Many wild animals found in a river’s middle course are even more plentiful downriver in its lower course, where the current is quite slow. However, in estuaries, which are salty due to the admixture of ocean water with the river’s freshwater, few plants and animals can survive. There, worms, crustaceans, and gastropods such as snails inhabit mud banks and provide food for birds such as herons, gulls, and kingfishers.

River Ecosystems

Rivers contain series of ecosystems whose compositions vary with conditions in a given portion of the upper, middle, or lower course. In river ecosystems, like those in and around lakes, all plants and animals depend on each other for survival, and removing or harming one species can ruin the ecosystem. Beyond this, the existence of multiple ecosystems on land and their connections to aquatic ecosystems indicate that damage to any living organism or its local ecosystem will have ripple effects, which can spread out to damage much wider areas than at first perceived. Hence, reasonable actions of humans toward all other living organisms should be attempted and achieved.

Principal Terms

carnivore: an animal that eats only the flesh of other animals

course: the pathway of a river from its source to its entry into an ocean

ecosystem: an ecological community, which together with its environment is perceived as a unit

erosion: the processes, including weathering, dissolution, and abrasion, by which earth or rock is removed from a part of earth’s surface

estuary: part of river’s lower course, near entry to an ocean, where slow river flow and tidal action forms mud flats and sand banks

hydrologic cycle: Earth’s cycle of evaporation and condensation of water, which produces rain and maintains oceans, rivers, and lakes

lake: a large area of water surrounded by land

Bibliography

Bramwell, Martyn. Rivers and Lakes. Updated ed., Franklin Watts, 1994.

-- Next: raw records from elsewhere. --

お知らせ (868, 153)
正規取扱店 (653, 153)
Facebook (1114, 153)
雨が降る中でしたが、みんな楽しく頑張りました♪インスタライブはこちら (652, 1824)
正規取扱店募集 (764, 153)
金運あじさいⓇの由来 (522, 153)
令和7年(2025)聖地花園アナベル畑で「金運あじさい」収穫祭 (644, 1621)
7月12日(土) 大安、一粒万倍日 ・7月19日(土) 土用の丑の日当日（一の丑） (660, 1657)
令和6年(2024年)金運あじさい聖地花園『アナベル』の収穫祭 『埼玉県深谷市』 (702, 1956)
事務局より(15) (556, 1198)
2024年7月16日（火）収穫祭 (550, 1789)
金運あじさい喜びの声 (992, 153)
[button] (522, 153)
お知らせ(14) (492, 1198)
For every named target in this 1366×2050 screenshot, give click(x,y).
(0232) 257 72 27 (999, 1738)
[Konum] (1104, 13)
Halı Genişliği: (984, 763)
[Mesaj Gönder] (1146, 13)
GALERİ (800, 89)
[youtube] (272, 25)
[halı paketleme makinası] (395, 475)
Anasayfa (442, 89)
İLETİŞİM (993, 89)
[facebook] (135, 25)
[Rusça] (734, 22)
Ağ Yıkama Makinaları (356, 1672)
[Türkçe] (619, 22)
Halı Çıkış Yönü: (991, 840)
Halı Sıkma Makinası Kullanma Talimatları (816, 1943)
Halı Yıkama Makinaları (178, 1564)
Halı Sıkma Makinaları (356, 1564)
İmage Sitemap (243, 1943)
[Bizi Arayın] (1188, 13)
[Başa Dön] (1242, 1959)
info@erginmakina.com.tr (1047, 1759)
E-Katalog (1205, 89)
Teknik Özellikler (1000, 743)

Dodds, Walter K., and Matt R. Whiles. Freshwater Ecology: Concepts & Environmental Applications of Limnology. 2nd ed., Academic Press, 2010.

Lamar, William W. The World’s Most Spectacular Reptiles & Amphibians. World Publications, 1997.

Ogilvie, Malcolm, and Carol Ogilvie. Flamingos. A. Sutton, 1986.

Pringle, Laurence. Rivers and Lakes. Time-Life Books, 1985.

Romanowski, Nick. Living Waters: Ecology of Animals in Swamps, Rivers, Lakes and Dams. CSIRO Publishing, 2013.

Wade, Nicholas, editor. The Science Times Book of Birds. Lyons Press, 1997.